Sir Viv, who was retained by two time finalists Quetta Gladiators as a mentor at the start of the tournament this year said the decision by some international players to compete in the finals could send a message to the “powers that be” that Pakistan is ready once more to host international cricket.
“Darren Sammy and all the other guys of West Indian origin who would have participated in that part of the world saw the love that people have and the respect they have for us as individuals was just huge,” he said.
“It was just a win-win situation. And to have been a part of that and to have played your part in trying to convince the establishment that those of us who went and saw what we did, it was just huge and I guess that this is why guys like Sammy are just hero-worshipped. It was just magnificent to know that we would have played a part in helping if that goes on in September,” he added.
The PSL final between the Sammy-led Peshawar Zalmi and Quetta Gladiators, was the first high profile game featuring foreign players to be played in Lahore since terrorists attacked the Sri Lankan team bus in 2009, resulting in the death of security personnel and injury to several players.
While all of the Gladiators’ foreign players refused to play the final owing to security concerns, Sammy had his full complement available, and he said he hoped playing had made a difference to Pakistan cricket.
According to Sir Viv, from a security standpoint, he was always confident that all measures had been taken to ensure the safety of all involved in the event.

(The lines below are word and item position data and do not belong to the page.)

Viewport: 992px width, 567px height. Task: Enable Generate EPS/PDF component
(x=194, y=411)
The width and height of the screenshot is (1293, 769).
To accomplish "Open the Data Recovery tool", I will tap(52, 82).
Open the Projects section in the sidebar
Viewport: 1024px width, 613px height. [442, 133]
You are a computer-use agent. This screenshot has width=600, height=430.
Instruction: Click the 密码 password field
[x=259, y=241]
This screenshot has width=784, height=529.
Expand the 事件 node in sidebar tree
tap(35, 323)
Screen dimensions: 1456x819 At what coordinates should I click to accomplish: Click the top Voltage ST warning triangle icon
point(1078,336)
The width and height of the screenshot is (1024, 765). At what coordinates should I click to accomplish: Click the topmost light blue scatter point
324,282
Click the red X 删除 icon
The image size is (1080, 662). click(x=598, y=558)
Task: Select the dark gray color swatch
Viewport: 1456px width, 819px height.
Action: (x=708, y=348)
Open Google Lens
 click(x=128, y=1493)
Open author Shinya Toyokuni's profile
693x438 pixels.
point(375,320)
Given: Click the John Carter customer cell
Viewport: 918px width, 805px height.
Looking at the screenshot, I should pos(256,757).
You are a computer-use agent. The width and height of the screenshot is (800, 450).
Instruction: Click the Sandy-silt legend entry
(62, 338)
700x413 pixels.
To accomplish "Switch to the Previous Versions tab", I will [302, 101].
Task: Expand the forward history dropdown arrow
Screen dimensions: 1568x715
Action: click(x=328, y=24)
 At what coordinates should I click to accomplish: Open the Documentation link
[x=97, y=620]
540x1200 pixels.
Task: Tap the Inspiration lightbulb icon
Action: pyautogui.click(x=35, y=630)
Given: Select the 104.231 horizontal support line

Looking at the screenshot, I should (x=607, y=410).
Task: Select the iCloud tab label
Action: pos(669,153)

“I always felt, in terms of the reassurance factor that we were well briefed and that everything was going to be ok. And that they were on top of their game in terms of the security matters and it was just a privilege in a sense, because you hear people speak about all the stuff that’s going on in that particular area,” the former player said.
“The love that we got from the Pakistani folks themselves, and to have played a huge part in helping to get a team out there and have it work out in a way where I am back in Dubai now,” Sir Viv added.
Sammy was joined in the final by West Indies teammate Marlon Samuels and Barbados-born England all-rounder Chris Jordan, who was one of two Englishmen, along with Dawid Malan who opted to play.
Their fellow countrymen Kevin Pietersen, Luke Wright and Tyman Mills all returned home after helping to guide Gladiators into the semi-finals last week.
Trinidad and Tobago all-rounder Reyad Emrit, Zimbabwean Sean Ervine and South African Morne van Wyk were all drafted by Gladiators as last minute replacements for the final.
In a final played under heavy security at Gaddafi Stadium, Sammy smashed a Man-of-the-Match unbeaten 28 off 11 deliveries as Zalmi beat Gladiators by 58 runs.
No international side has toured the country in eight years; with the Pakistan Cricket Board forced to host ‘home’ games in the United Arab Emirates.